* Begin DOCUMENT TEXT *

THIRD DIVISION DOYLE, P. J., MARKLE and PADGETT, JJ.
NOTICE: Motions for reconsideration must be physically received in our clerk’s office within ten days of the date of decision to be deemed timely filed. https://www.gaappeals.us/rules
December 18, 2025
In the Court of Appeals of Georgia A25A1543. RAMEY v. KIMSEY et al.
DOYLE, Presiding Judge.
Raymond and Maria Kimsey filed the instant suit for trespass and ejectment
against Horace Ramey, and after a bifurcated trial, the jury awarded them $27,000 in
general damages and $450,000 in punitive damages, which the trial court reduced to
$250,000 pursuant to OCGA § 51-12-5.1(g). The trial court denied Ramey’s motion
for new trial, and he now appeals, arguing that the punitive damages award was grossly
excessive. For the reasons that follow, we affirm.
Viewed in the light most favorable to the verdict, see Paine v. Nations, 283 Ga.
App. 167, 167–68 (641 SE2d 180) (2006), the record shows that the Kimseys and
Ramey owned adjacent properties in Rabun County, Georgia, separated by a creek. The Kimseys’ property went to the creek’s centerline and encompassed half of a
waterfall. The other half of the waterfall was owned by adjoining landowners who are
not parties to this litigation.

* End DOCUMENT TEXT *
* Begin SUPPLIED DATA *

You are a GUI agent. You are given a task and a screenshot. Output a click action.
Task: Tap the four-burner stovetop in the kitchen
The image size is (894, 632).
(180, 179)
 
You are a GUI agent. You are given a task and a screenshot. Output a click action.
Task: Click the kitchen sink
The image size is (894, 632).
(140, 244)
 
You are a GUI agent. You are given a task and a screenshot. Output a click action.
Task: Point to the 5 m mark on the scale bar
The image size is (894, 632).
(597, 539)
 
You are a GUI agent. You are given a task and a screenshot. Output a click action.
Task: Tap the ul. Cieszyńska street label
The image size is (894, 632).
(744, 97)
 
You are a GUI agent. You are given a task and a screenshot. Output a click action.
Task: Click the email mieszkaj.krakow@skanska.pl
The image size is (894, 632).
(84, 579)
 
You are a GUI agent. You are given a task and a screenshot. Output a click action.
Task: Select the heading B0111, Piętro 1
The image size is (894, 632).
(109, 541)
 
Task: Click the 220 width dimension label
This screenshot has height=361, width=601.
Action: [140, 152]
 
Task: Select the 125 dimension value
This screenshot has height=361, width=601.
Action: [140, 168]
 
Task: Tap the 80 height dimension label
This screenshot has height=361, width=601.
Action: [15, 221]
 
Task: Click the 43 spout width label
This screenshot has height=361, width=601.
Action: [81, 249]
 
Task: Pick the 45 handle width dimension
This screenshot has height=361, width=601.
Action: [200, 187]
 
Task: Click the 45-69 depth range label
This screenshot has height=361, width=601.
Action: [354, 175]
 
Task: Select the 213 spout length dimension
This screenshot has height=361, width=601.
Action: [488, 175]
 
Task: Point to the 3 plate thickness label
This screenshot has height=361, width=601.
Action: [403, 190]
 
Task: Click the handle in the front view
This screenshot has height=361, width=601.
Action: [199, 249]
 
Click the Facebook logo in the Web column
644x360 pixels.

* End SUPPLIED DATA *

§ **TASKS TO COMPLETE**:
(1) Answer these questions about the court opinion above:
(a) How much did the jury award the Kimseys in punitive damages?
(b) In which county were the Kimseys' and Ramey's properties located?
(c) What separated the two properties?
(2) Reproduce word for word the part of the court opinion that opens with the words containing "NOTICE: Motions for" and closes with "follow, we affirm.".

§ **OUTPUTS IN ORDER**:
(1)
(a) $450,000
(b) Rabun County, Georgia
(c) A creek

(2)
NOTICE: Motions for reconsideration must be physically received in our clerk’s office within ten days of the date of decision to be deemed timely filed. https://www.gaappeals.us/rules
December 18, 2025
In the Court of Appeals of Georgia A25A1543. RAMEY v. KIMSEY et al.
DOYLE, Presiding Judge.
Raymond and Maria Kimsey filed the instant suit for trespass and ejectment
against Horace Ramey, and after a bifurcated trial, the jury awarded them $27,000 in
general damages and $450,000 in punitive damages, which the trial court reduced to
$250,000 pursuant to OCGA § 51-12-5.1(g). The trial court denied Ramey’s motion
for new trial, and he now appeals, arguing that the punitive damages award was grossly
excessive. For the reasons that follow, we affirm.